On 16/07/2013 8:10 a.m., jc.yin wrote:
> Haha I'm doing this for a client but having had to research all about Squid
> the past week, I'm thinking of setting up my own as well :p
>
> I think tomorrow I'll just set up a local Squid server to test out the
> results. In the mean time I'll upload the squid.config file like Amos
> suggested as soon as possible so you guys can take a look and see if any of
> the settings I've tinkered with is causing Squid to not write/read from disk
> cache.
Hi jc.yin,
To answer the questions you have had in the last few posts here is a
brief summary overview of how the caching works ...
Basically teh behavoiour you were seeing is that as others have said
there are *two* caches in play.
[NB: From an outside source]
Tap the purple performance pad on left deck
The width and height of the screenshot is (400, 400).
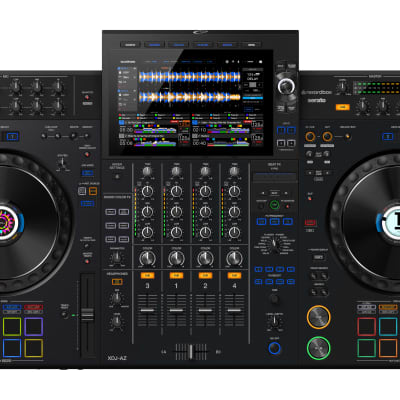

Your Squid one and the browser cache.
Both are following the same rules for lifetime of objects and when they
need to be re-fetched. What that means is that everything *is* being
cached by Squid, however so is the browser. When the browser reaches the
point where it needs to re-fetch an object Squid has also just reached
the point of it being "stale" there as well and needs to REFRESH the object.
* This is one of the major problems when testing a Squid by yourself.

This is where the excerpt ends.